El presidente Donald Trump ha cuestionado la viabilidad de una tregua, señalando que el bloqueo casi total impuesto por Irán en el Estrecho de Ormuz ha desencadenado una crisis energética sin precedentes. Esta ruta marítima es crucial para el transporte mundial de petróleo, por lo que su cierre ha aumentado la presión internacional.
Por su parte, la delegación estadounidense encabezada por el vicepresidente JD Vance mantiene su intención de participar en el diálogo. Teherán, sin embargo, condicionó cualquier progreso al cese de las actividades militares israelíes en la región.
Al mismo tiempo, la situación en el Líbano se está deteriorando, donde continúan los ataques de las Fuerzas de Defensa de Israel contra las posiciones del grupo chiita Hezbollah. El primer ministro israelí, Benjamín Netanyahu, ha descartado cualquier posibilidad de un alto el fuego en este frente, pese a los llamamientos internacionales para detener el conflicto.
Por su parte, el gobierno libanés exigió una tregua inmediata y pidió a Washington una intervención directa para evitar una mayor escalada. Según informes oficiales, el impacto humanitario es grave: casi 600 niños han muerto o han resultado heridos desde marzo.

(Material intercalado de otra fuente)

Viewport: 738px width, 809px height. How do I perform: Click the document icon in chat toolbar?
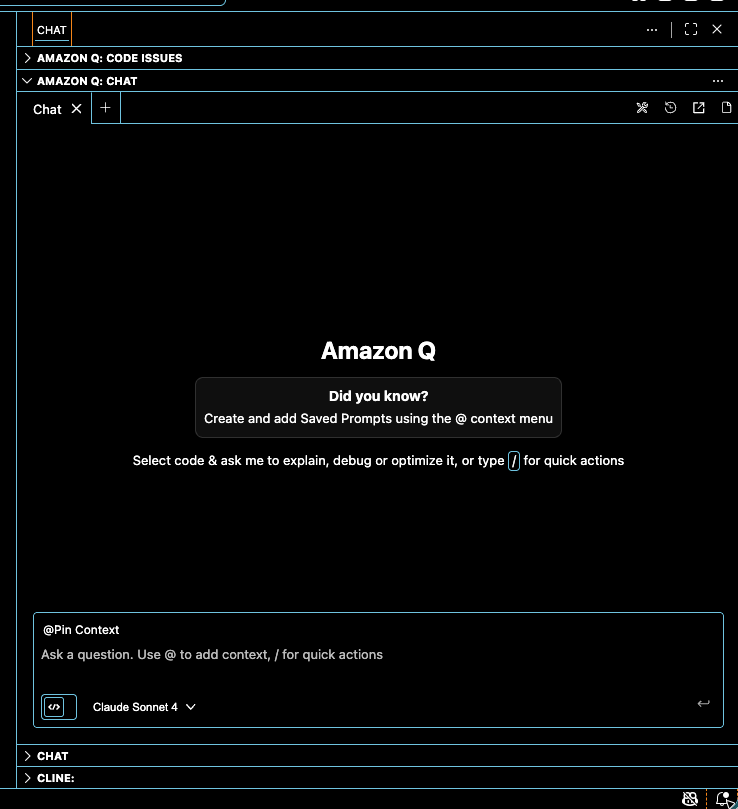pyautogui.click(x=727, y=108)
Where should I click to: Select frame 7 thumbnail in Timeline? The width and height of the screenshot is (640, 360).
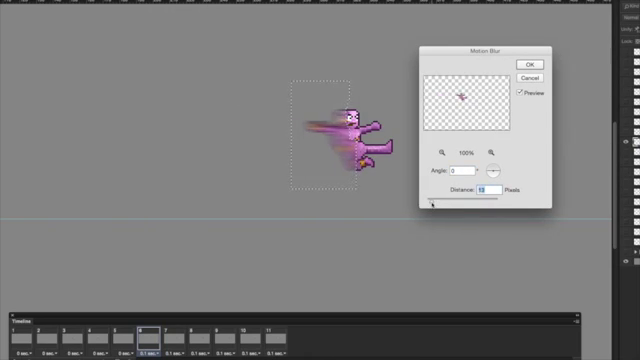(174, 338)
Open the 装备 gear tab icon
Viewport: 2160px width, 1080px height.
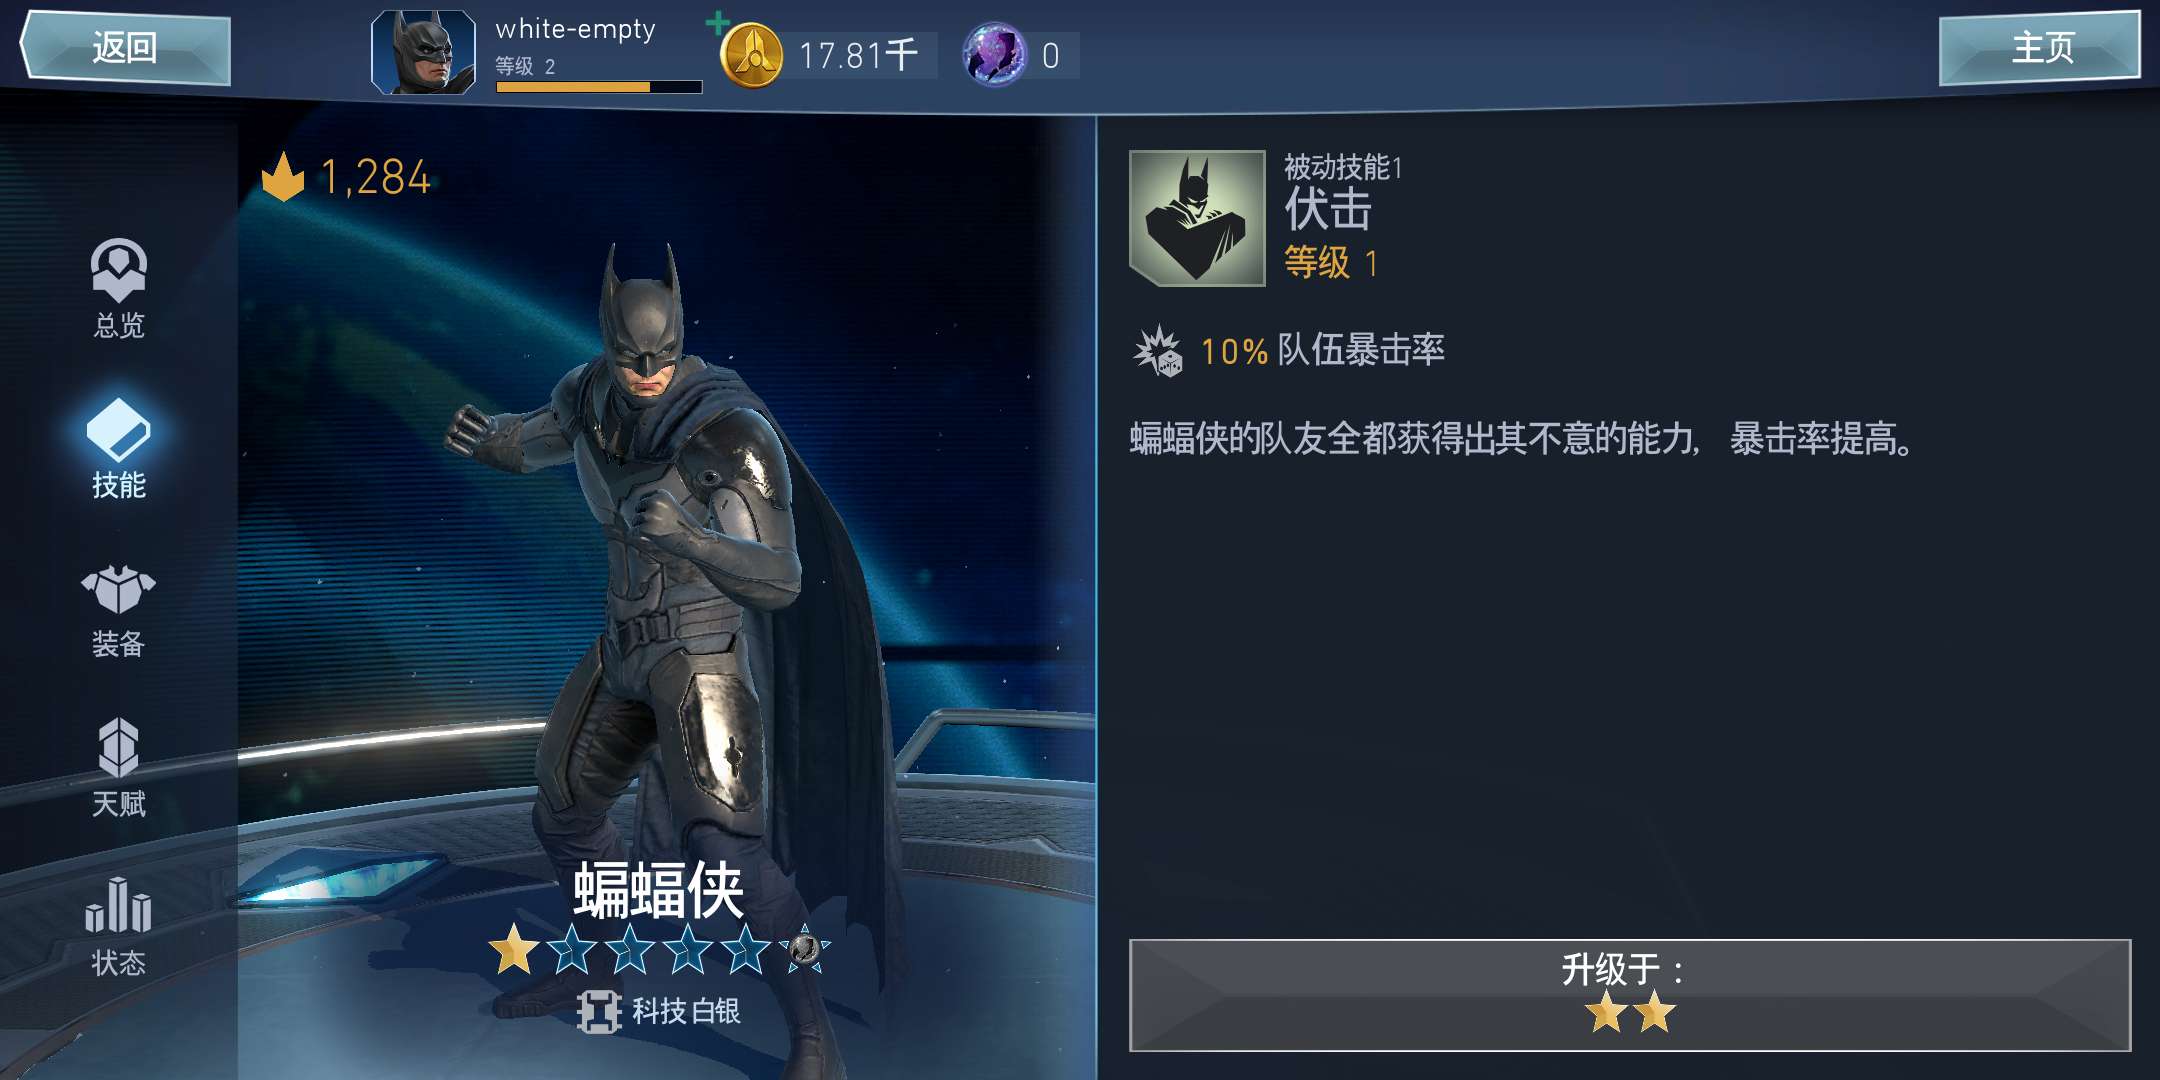pos(119,588)
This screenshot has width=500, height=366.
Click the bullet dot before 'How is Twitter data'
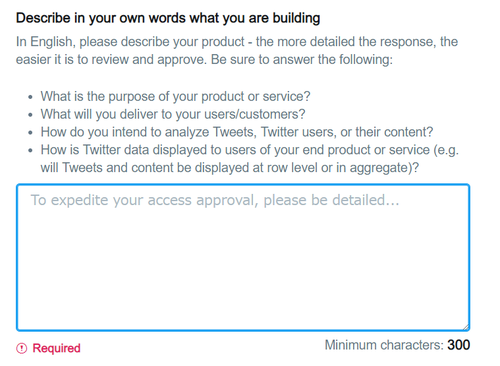pos(30,150)
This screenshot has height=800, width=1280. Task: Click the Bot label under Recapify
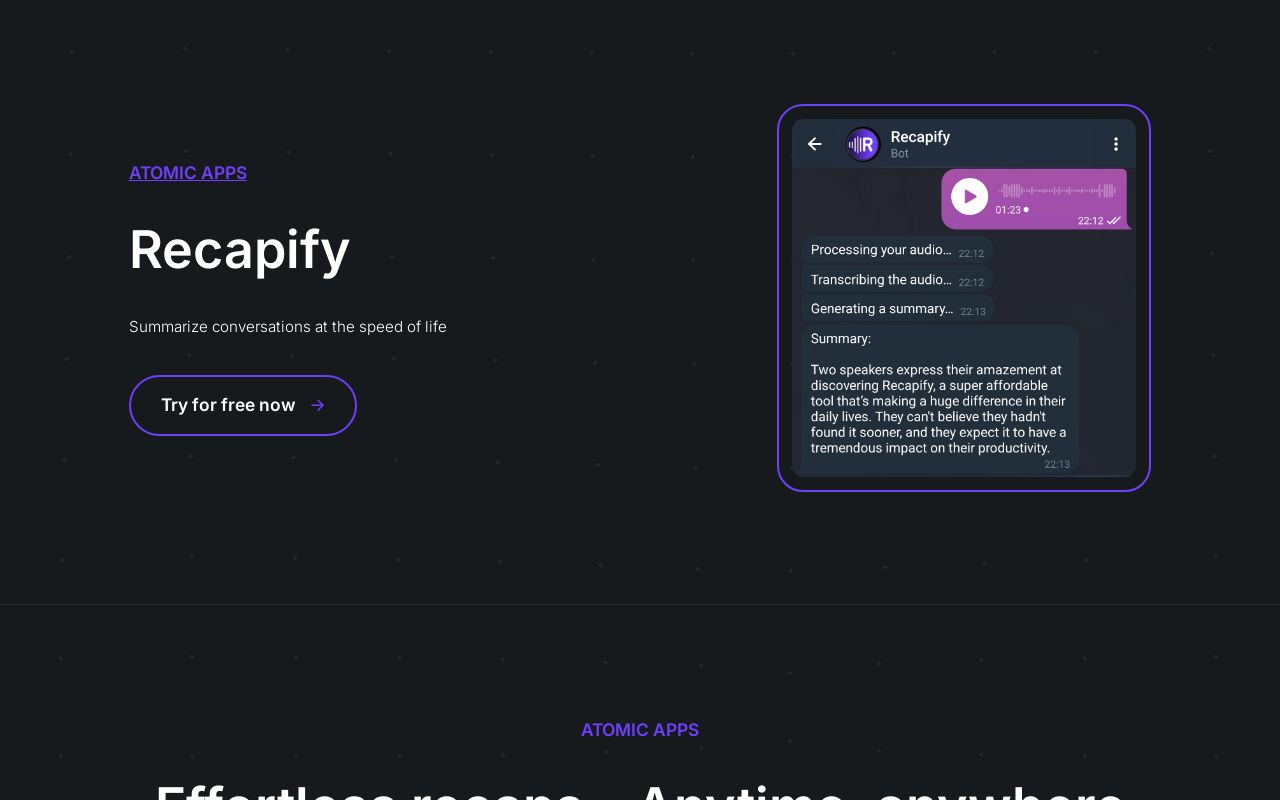click(899, 154)

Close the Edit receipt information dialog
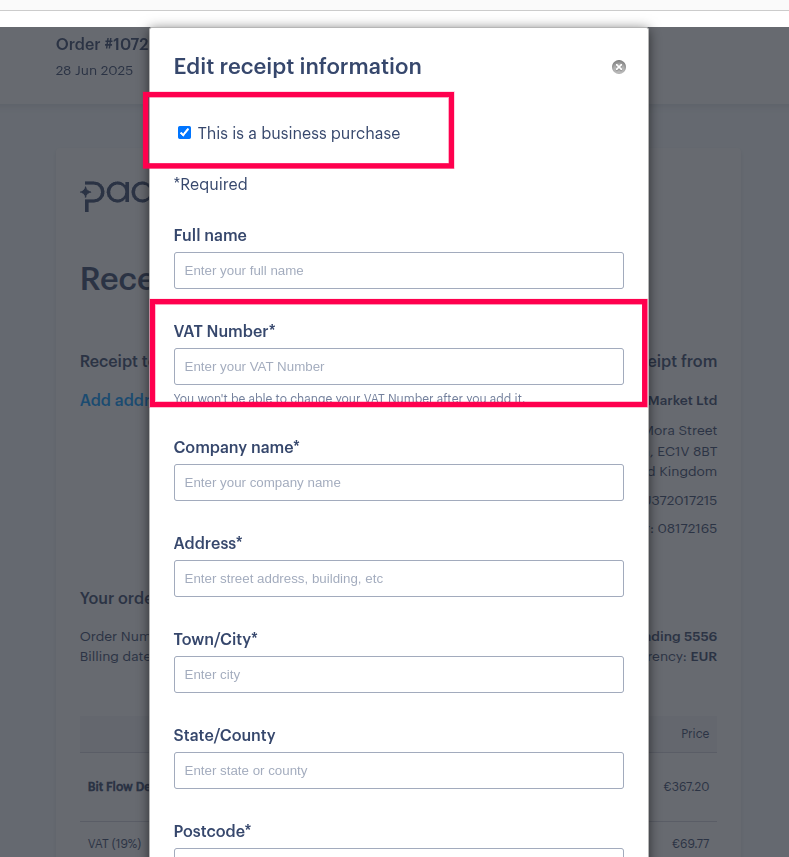[x=619, y=67]

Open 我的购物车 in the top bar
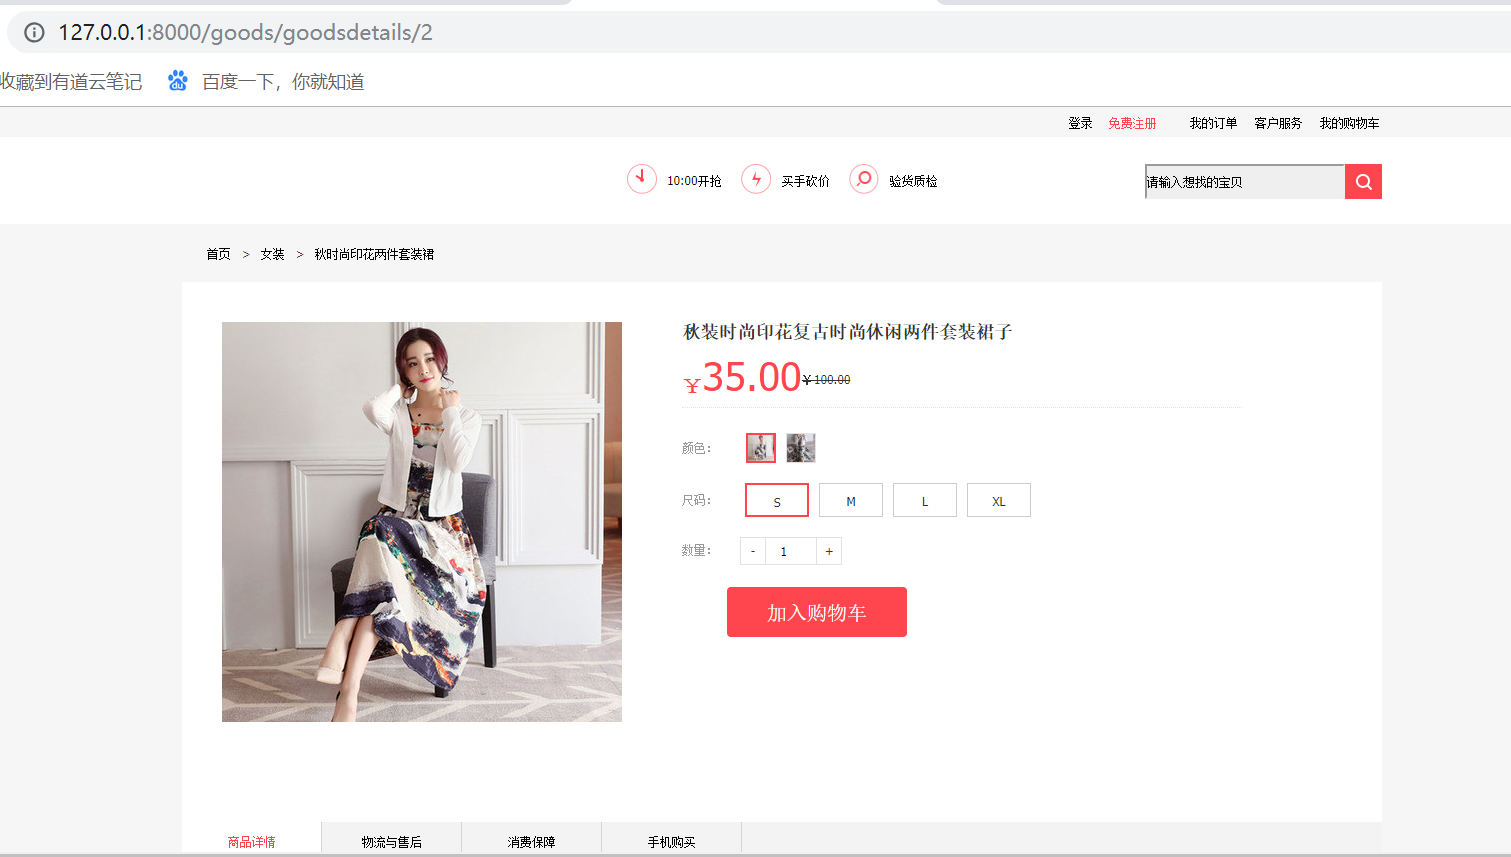pyautogui.click(x=1349, y=123)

En este contexto, Hezbollah afirmó haber disparado cohetes contra una base naval en la ciudad israelí de Ashdod en represalia por los recientes bombardeos que mataron a más de 300 personas en territorio libanés.
Entonces, mientras la diplomacia intenta sobrevivir, los enfrentamientos sobre el terreno amenazan con desestabilizar aún más una región crucial para el equilibrio geopolítico y energético global.